In process of doing my second major data purge from a cassandra system.
Almost all of my purging is done via row tombstones. While performing this
the second time while trying to cajole compaction to occur (in 2.1.x,
LevelledCompaction) to goddamn actually compact the data, I've been
thinking as to why there isn't a separate set of sstable infrastructure
setup for row deletion tombstones.
I'm imagining that row tombstones are written to separate sstables than
mainline data updates/appends and range/column tombstones.
By writing them to separate sstables, the compaction systems can
preferentially merge / process them when compacting sstables.
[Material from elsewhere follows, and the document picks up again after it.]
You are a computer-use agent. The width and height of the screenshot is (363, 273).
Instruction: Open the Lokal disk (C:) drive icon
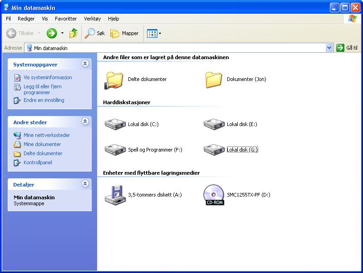115,124
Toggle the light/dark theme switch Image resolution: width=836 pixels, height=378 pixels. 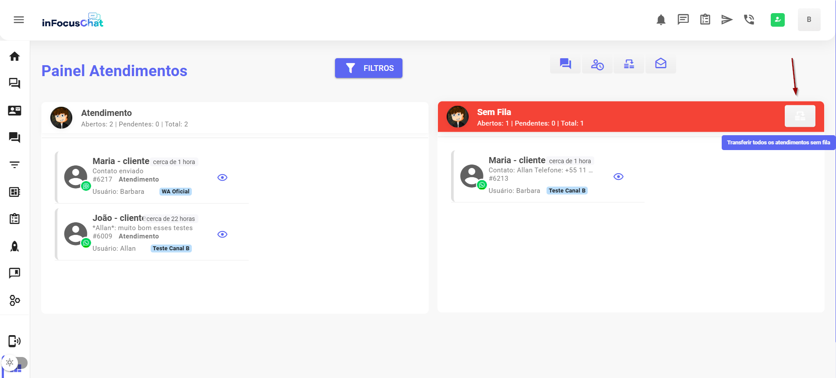click(x=14, y=363)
This would create an additional sstable for lookup in the bloom filters,
granted. I had visions of short circuiting the lookups to other sstables if
a row tombstone was present in one of the special row tombstone sstables.
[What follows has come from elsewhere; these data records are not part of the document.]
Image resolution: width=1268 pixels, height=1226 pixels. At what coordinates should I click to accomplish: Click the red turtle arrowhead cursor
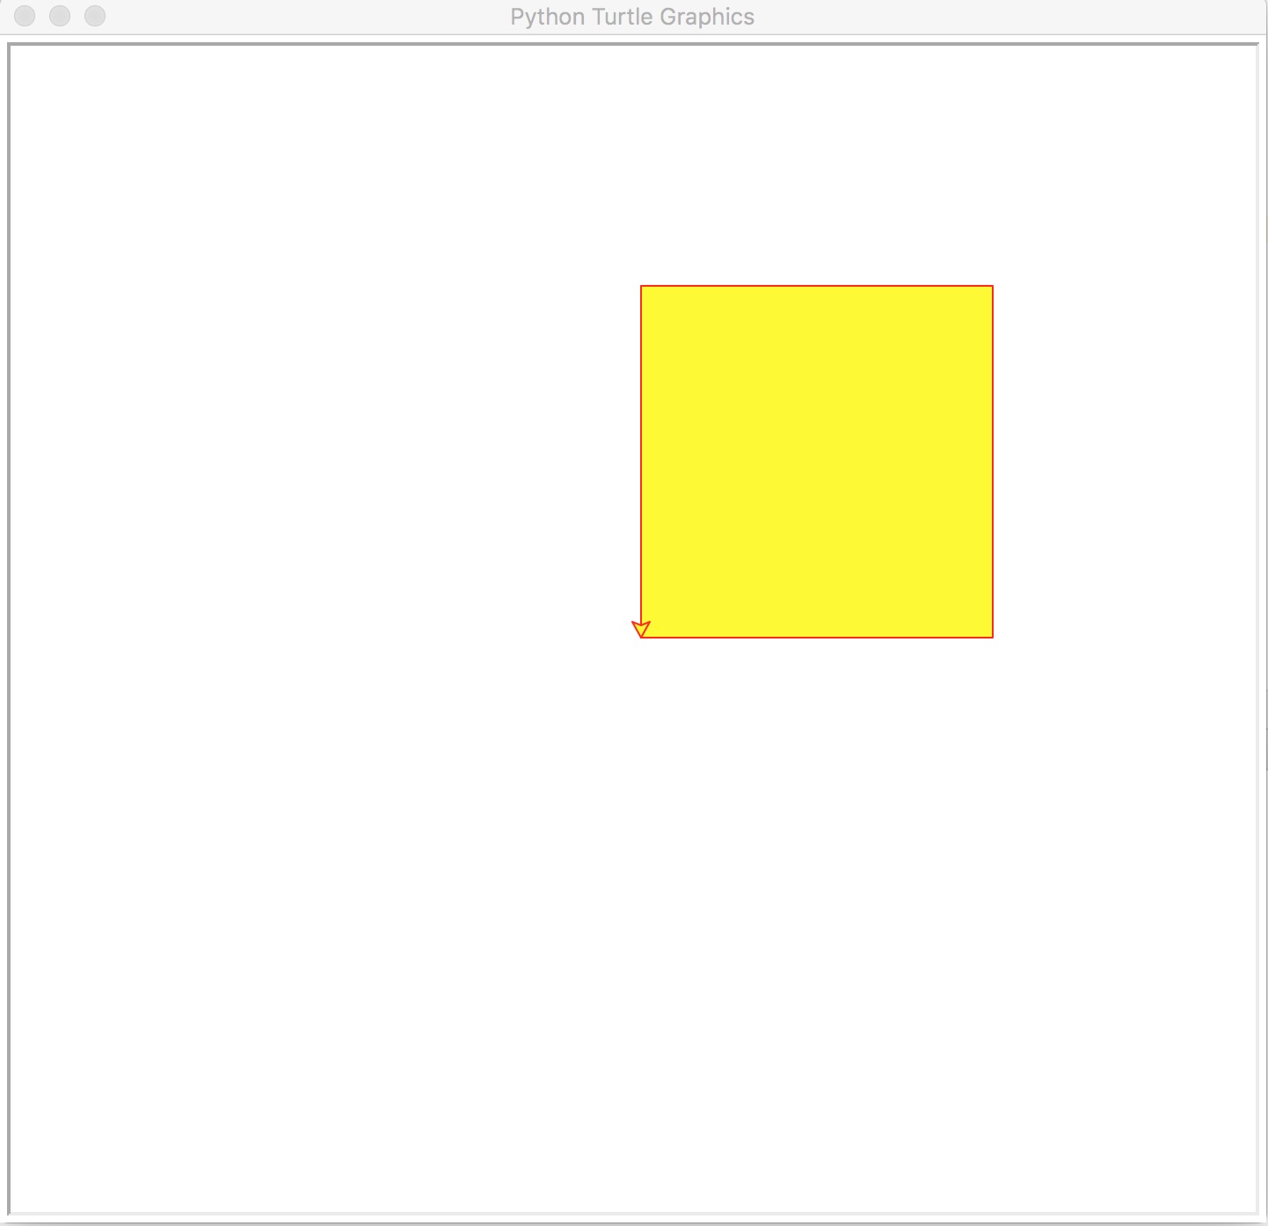[x=641, y=629]
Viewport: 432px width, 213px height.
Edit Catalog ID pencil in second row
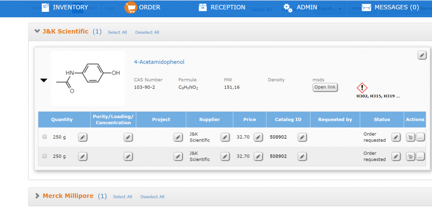pyautogui.click(x=302, y=156)
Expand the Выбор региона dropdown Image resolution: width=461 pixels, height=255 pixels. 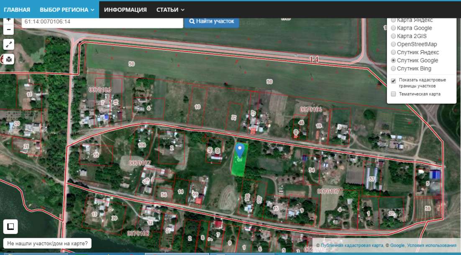tap(67, 10)
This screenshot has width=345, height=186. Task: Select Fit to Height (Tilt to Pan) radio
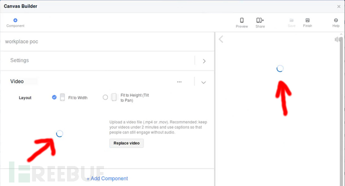tap(105, 97)
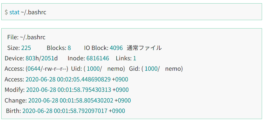Image resolution: width=264 pixels, height=122 pixels.
Task: Click the Modify timestamp line
Action: click(x=67, y=90)
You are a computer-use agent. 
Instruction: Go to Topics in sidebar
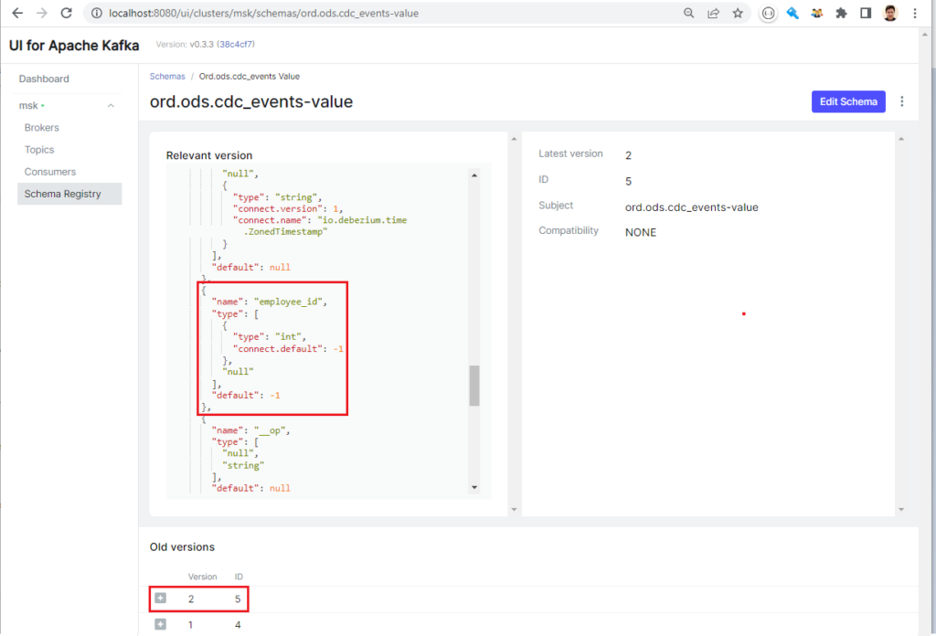[39, 150]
But that would only be possible if there was the notion of a "super row
tombstone" that permanently deleted a rowkey and all future writes would be
invalidated. Kind of like how a tombstone with a mistakenly huge timestamp
becomes a sneaky permanent tombstone, but intended. There could be a
special operation / statement to undo this permanent tombstone, and since
the row tombstones would be in their own dedicated sstables, they could
process and compact more quickly, with prioritization by the compactor.
I'm thinking there must be something I am forgetting in the
read/write/compaction paths that invalidate this.